While big brewers like Anheuser-Busch InBev can usually muscle their way into premium spots, this time around the newbie could give them a run for their money since it can hand-pick prime cooler real-estate to showcase its beer.
7-Eleven might not know a lot about brewing — it's reportedly leaving that to City Brewing in LaCrosse, Wisconsin — but it does know beer, given that a huge chunk of industry sales take place at convenience stores.
The company confirmed that the new product is a premium beer selling at a budget price but wouldn't provide further details.
Unfortunately for chains like 7-Eleven, their prime demographic, the key beer-drinking crowd, has been the segment hit among the hardest by the recession, says Beer Marketer's Insights president Benj Steinman. Think male, age 21 to 27, blue-collar workers, and then think about the decline of industrial jobs.
Convenience store beer buys dropped 4% in 2009, according to research firm SymphonyIRI, a steeper decline than seen in other outlets. But sales of below-premium beers have held up and have even seen a slight lift.
Core convenience store shoppers now have less cash, which is likely why 7-Eleven is entering the market at a low price point. "They figure that since brands are weaker at that price segment they can capture the full margin rather than pay a premium to a supplier," says Harry Schuhmacher with Beer Business Daily, which first reported the news. Schuhmacher says the beer is called Game Day, but 7-Eleven wouldn't confirm.
7-Eleven has a history of dabbling in this arena. Remember Santiago? (You probably don't.) The chain launched the brew in 2003 to get a piece of the imported beer craze, but like a lot of private beer labels struggled to get a foothold in the market. "High-end no-name beer is a loser proposition," says Schuhmacher. "Why pay more for a beer nobody's ever heard of?"
Even this time around at a budget price Schuhmacher isn't convinced it will take off. Private labels work for soft drinks, but in the beer world brands still matter. Even at the low-end of the spectrum, consumers often show fierce loyalty to a single label.
The move is one that 7-Eleven has hinted at before.
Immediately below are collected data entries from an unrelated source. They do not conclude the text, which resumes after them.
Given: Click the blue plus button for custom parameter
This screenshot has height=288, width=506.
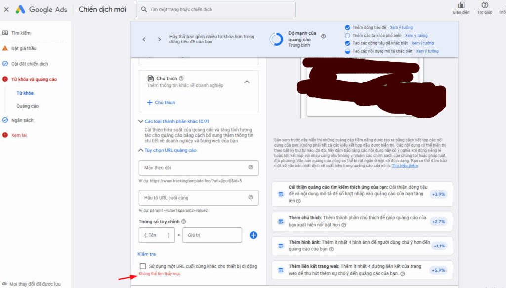Looking at the screenshot, I should point(253,235).
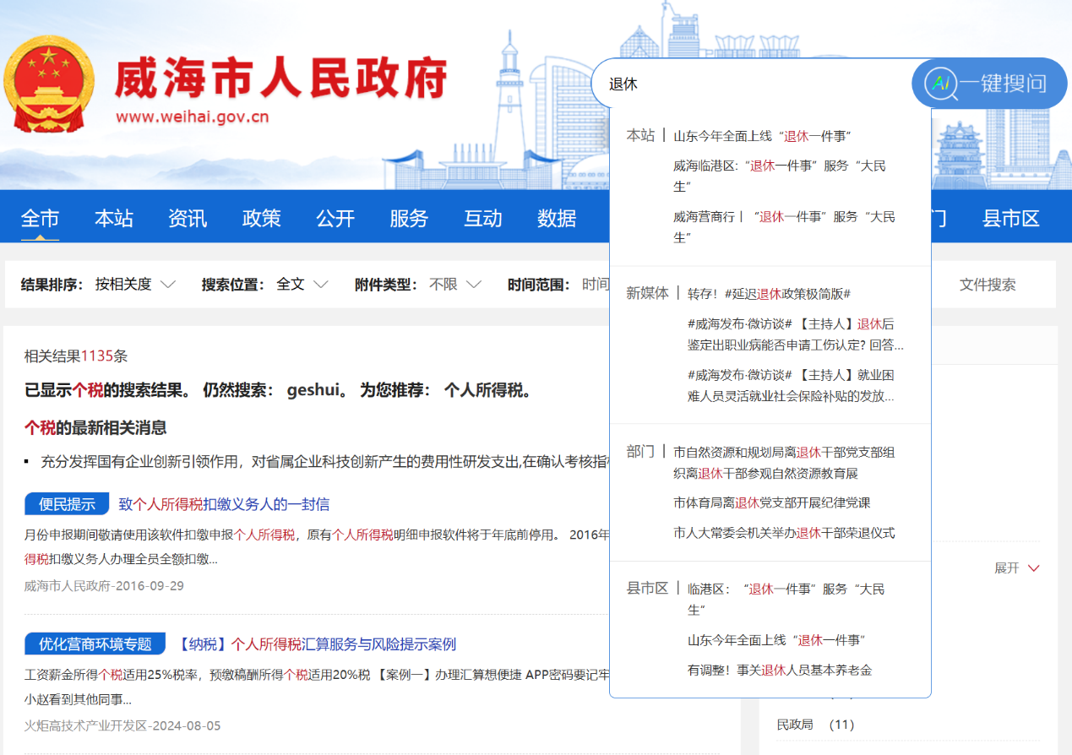Click the AI one-click search button

[x=988, y=84]
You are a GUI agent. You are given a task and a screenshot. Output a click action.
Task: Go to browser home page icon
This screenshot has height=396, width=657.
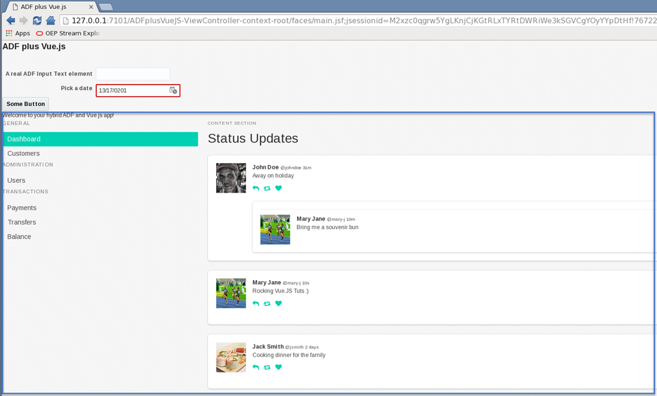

In January amid recent beer price hikes 7-Eleven spokesperson Margaret Chabris told the Wall Street Journal, "We need cost decreases or we think there will be declines in domestic purchases in total," and that the company is "exploring alternative strategies to better satisfy our customers."
Another advantage for the chain is the chance to further push its private label. Consumers have signaled that they're willing to buy products packaged under store brands, which gives supermarkets and convenience stores better margins.
It's not a passing trend spurred by the downturn, says NPD Group's chief industry analyst Harry Balzer. He's found that between 1984 and 2002 of all the products you consumed, 20% were store-brand products. That's now climbed to 27%.
The launch also allows 7-Eleven more control in how it transports its beer to stores.
It will deliver the beer through normal channels in all markets except southern and northern California, the company said, where they'll use combined distribution centers. These centers bring together goods from multiple suppliers in order to trim the number of deliveries to stores.
"7-Eleven's issue is that there are a lot of trucks in their parking lot keeping consumers out," Schuhmacher says.(see editor's note)
Though the beer's name sounds targeted to appeal sports fans, it seems to have a double message: It's about to be 'game day' for 7-Eleven and the recently consolidated beer industry as well. Game on.